Start of Information

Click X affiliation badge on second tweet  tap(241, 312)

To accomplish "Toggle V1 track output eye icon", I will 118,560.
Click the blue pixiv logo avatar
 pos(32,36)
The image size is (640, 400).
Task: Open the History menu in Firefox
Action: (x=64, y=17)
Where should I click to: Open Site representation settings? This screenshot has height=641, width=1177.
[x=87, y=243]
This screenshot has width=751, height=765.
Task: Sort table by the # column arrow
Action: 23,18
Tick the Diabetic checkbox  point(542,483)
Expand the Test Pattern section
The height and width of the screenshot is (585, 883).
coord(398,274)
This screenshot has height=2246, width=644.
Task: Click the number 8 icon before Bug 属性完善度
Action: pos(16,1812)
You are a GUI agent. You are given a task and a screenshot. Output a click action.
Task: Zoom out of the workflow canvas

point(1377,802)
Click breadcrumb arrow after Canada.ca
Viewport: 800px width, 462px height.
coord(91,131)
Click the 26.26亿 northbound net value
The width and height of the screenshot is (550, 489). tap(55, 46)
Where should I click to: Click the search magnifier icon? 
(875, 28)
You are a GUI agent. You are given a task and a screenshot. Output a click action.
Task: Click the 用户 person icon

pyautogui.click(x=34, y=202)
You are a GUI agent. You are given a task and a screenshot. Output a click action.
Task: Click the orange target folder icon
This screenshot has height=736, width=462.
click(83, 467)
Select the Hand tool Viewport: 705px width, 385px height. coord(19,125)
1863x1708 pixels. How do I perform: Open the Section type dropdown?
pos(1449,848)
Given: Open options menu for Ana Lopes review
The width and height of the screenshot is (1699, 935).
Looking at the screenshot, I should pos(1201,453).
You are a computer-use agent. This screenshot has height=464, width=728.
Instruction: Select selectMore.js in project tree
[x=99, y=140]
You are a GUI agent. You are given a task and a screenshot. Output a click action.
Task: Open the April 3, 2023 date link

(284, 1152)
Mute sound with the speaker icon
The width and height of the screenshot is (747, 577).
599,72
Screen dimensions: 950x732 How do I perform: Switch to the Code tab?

End of Information

## What you will do
Look through the material above and print exactly the lines from the one containing "Click the 26.26亿 northbound net value" to the one containing "You are a computer-use", both included, and nothing more.

## Response
Click the 26.26亿 northbound net value
The width and height of the screenshot is (550, 489). tap(55, 46)
Where should I click to: Click the search magnifier icon? 
(875, 28)
You are a GUI agent. You are given a task and a screenshot. Output a click action.
Task: Click the 用户 person icon

pyautogui.click(x=34, y=202)
You are a GUI agent. You are given a task and a screenshot. Output a click action.
Task: Click the orange target folder icon
This screenshot has height=736, width=462.
click(83, 467)
Select the Hand tool Viewport: 705px width, 385px height. coord(19,125)
1863x1708 pixels. How do I perform: Open the Section type dropdown?
pos(1449,848)
Given: Open options menu for Ana Lopes review
The width and height of the screenshot is (1699, 935).
Looking at the screenshot, I should pos(1201,453).
You are a computer-use agent. This screenshot has height=464, width=728.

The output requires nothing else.